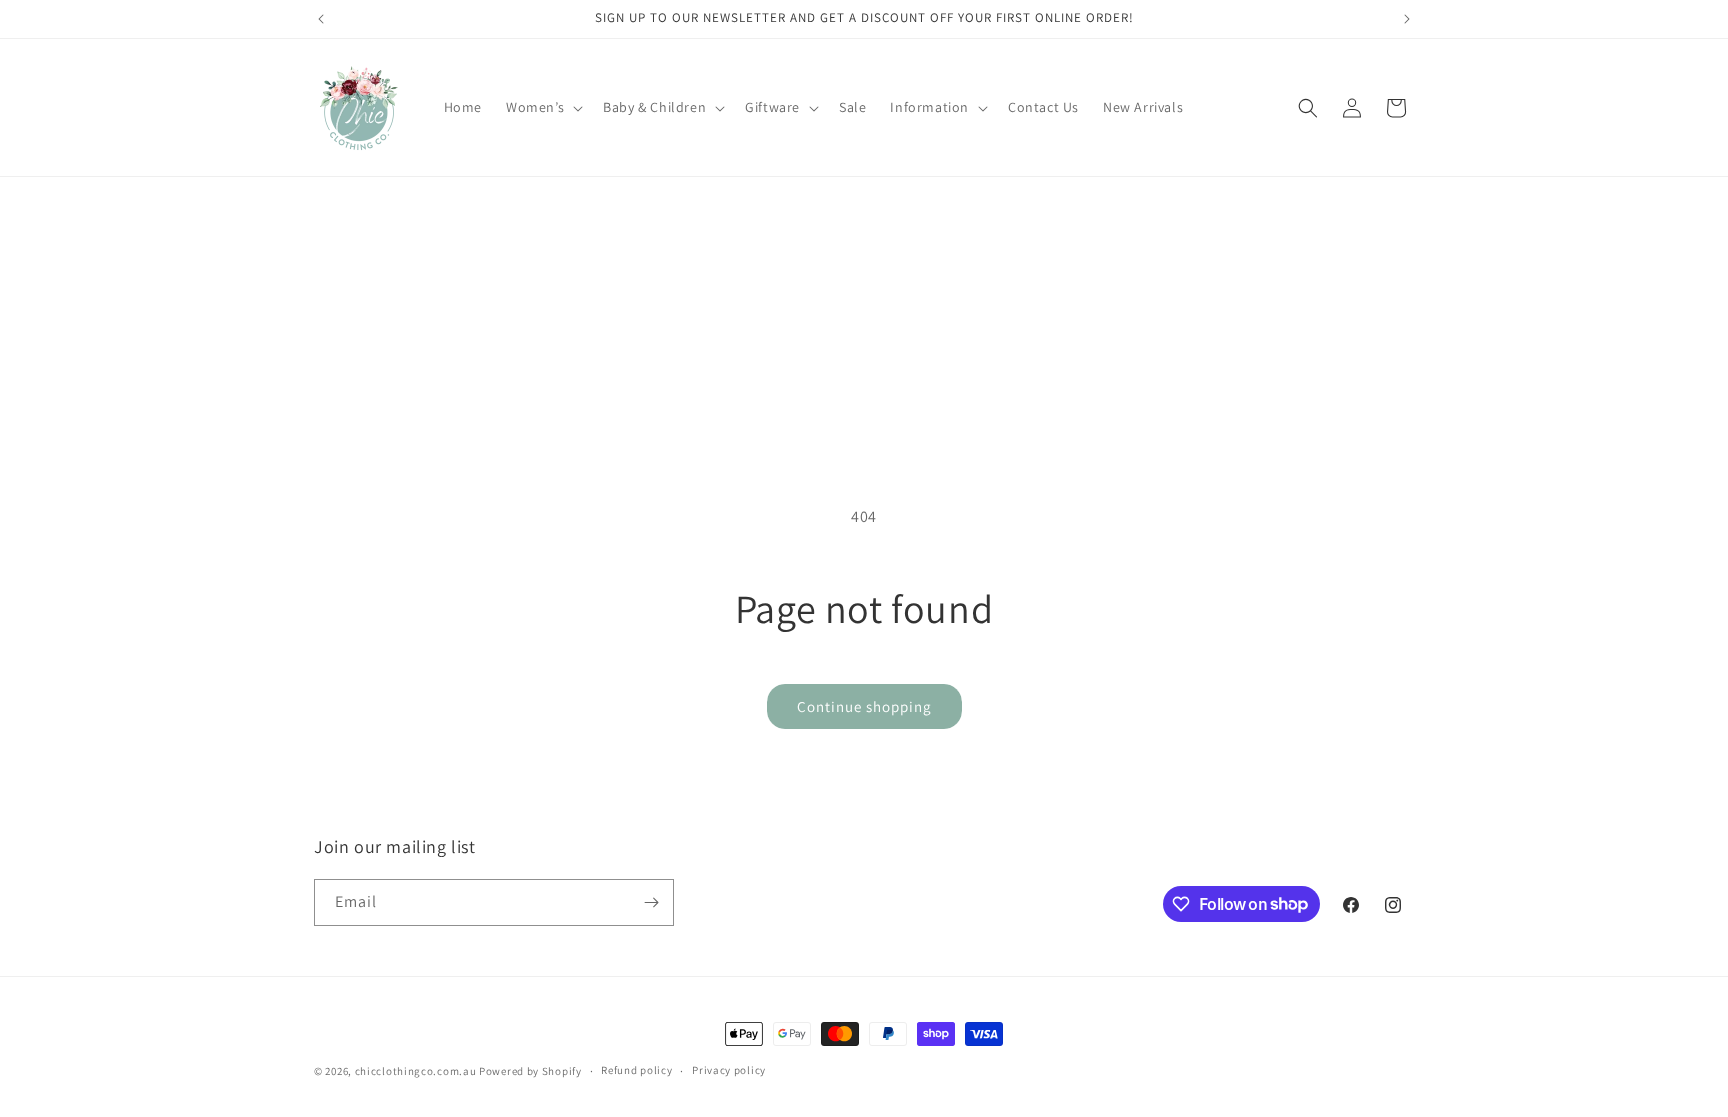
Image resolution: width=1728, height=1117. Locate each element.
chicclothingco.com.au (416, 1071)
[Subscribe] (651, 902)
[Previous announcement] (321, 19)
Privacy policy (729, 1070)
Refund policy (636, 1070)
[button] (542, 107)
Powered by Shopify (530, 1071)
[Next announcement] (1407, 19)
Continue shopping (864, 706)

..........

### TASK BRIEF
Each line above that includes the word "announcement" is to be copied.

### TASK ANSWER
[Previous announcement] (321, 19)
[Next announcement] (1407, 19)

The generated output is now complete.